Introduction to Statistical Modeling with SAS/STAT Software

Maximum Likelihood Estimation

To estimate the parameters in a linear model with mean function $\mr{E}[\bY ] = \bX \bbeta$ by maximum likelihood, you need to specify the distribution of the response vector $\bY$ . In the linear model with a continuous response variable, it is commonly assumed that the response is normally distributed. In that case, the estimation problem is completely defined by specifying the mean and variance of $\bY$ in addition to the normality assumption. The model can be written as $\bY \sim N(\bX \bbeta , \sigma ^2\bI )$ , where the notation $N(\mb{a},\mb{V})$ indicates a multivariate normal distribution with mean vector $\mb{a}$ and variance matrix $\mb{V}$ . The log likelihood for $\bY$ then can be written as

$l(\bbeta ,\sigma ^2; \mb{y}) = -\frac{n}{2}\log \{ 2\pi \} -\frac{n}{2}\log \{ \sigma ^2\} - \frac{1}{2\sigma ^2} \left(\mb{y}-\bX \bbeta \right)’\left(\mb{y}-\bX \bbeta \right)$

This function is maximized in $\bbeta$ when the sum of squares $(\mb{y}-\bX \bbeta )’(\mb{y}-\bX \bbeta )$ is minimized. The maximum likelihood estimator of $\bbeta$ is thus identical to the ordinary least squares estimator.

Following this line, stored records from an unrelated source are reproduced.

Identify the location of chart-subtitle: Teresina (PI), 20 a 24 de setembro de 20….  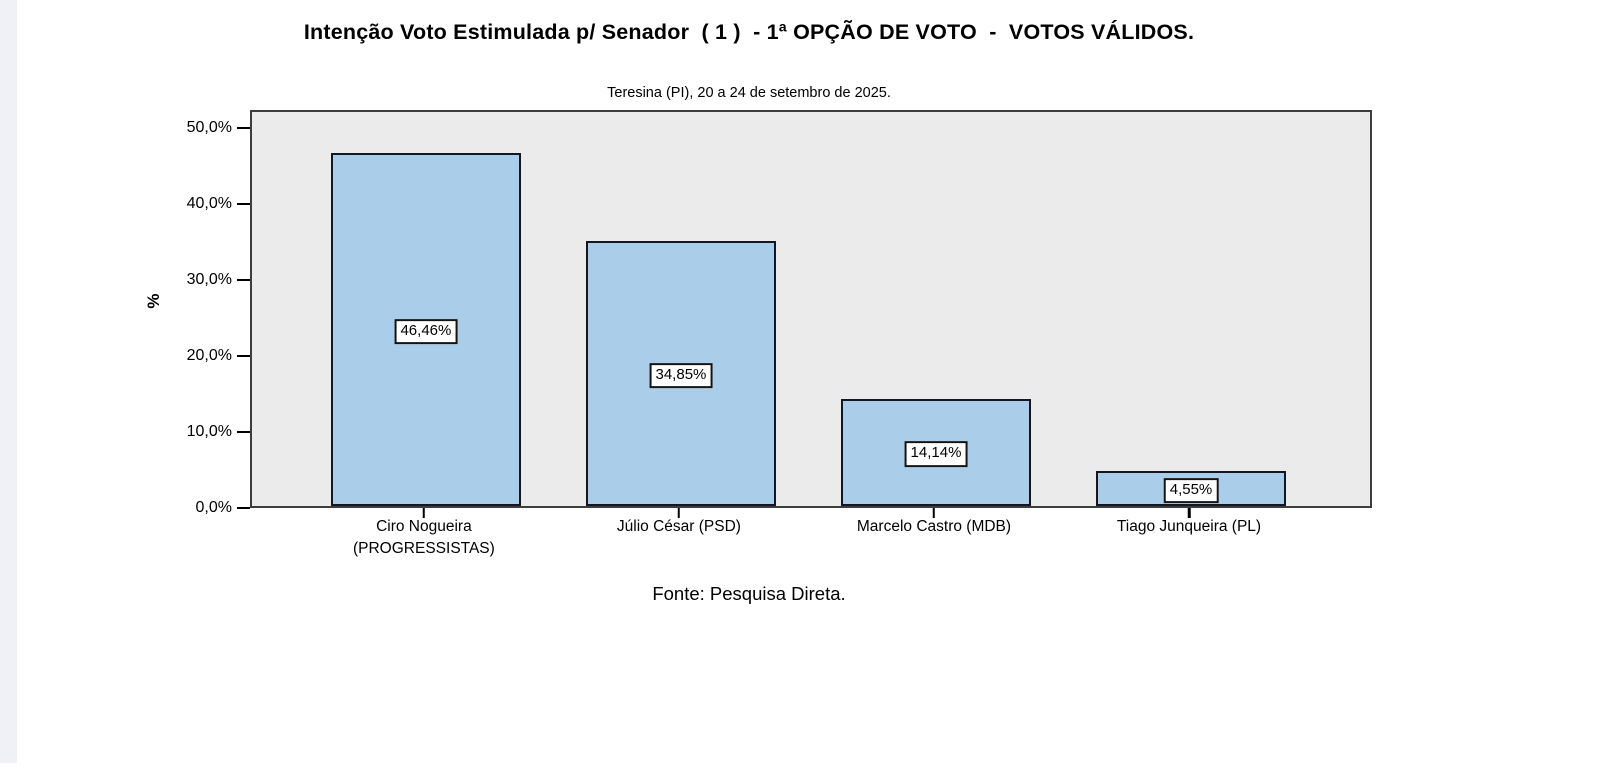
(749, 93).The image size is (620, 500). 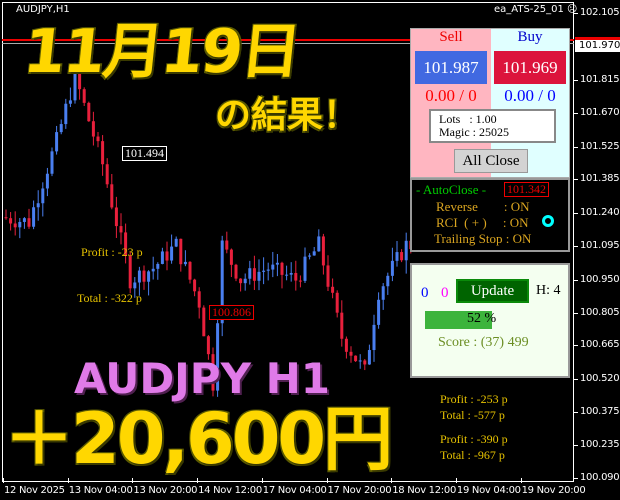 I want to click on count-blue: 0, so click(x=425, y=293).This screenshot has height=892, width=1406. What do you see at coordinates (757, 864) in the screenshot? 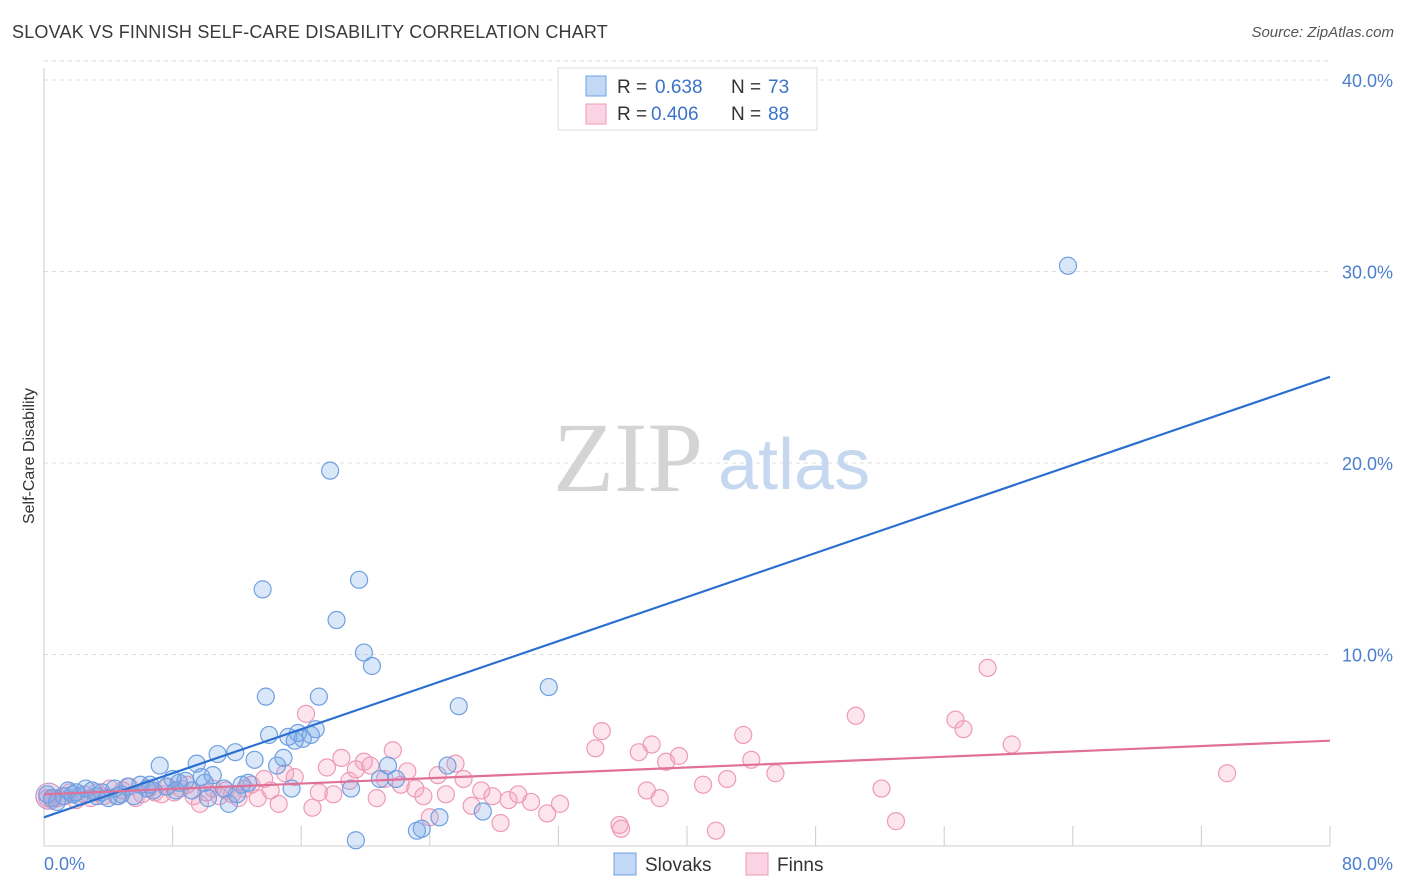
I see `bottom-legend-swatch-finns` at bounding box center [757, 864].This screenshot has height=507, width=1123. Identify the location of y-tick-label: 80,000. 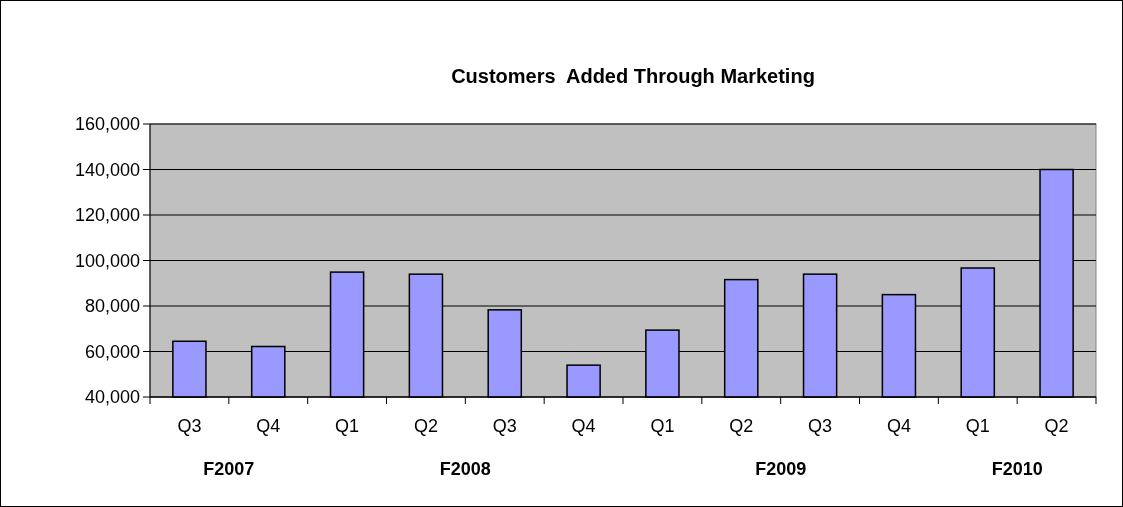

To maximize $l(\bbeta ,\sigma ^2; \mb{y})$ with respect to $\sigma ^2$ , note that

$\frac{\partial l(\bbeta ,\sigma ^2; \mb{y})}{\partial \sigma ^2} = -\frac{n}{2\sigma ^2} + \frac{1}{2\sigma ^4} \left(\mb{y}-\bX \bbeta \right)’\left(\mb{y}-\bX \bbeta \right)$

Hence the MLE of $\sigma ^2$ is the estimator

$\begin{align*} \widehat{\sigma }^2_ M & = \frac{1}{n} \left(\bY -\bX \widehat{\bbeta }\right)’ \left(\bY -\bX \widehat{\bbeta }\right) \\ & = \mr{SSR}/n \end{align*}$

This is a biased estimator of $\sigma ^2$ , with a bias that decreases with n.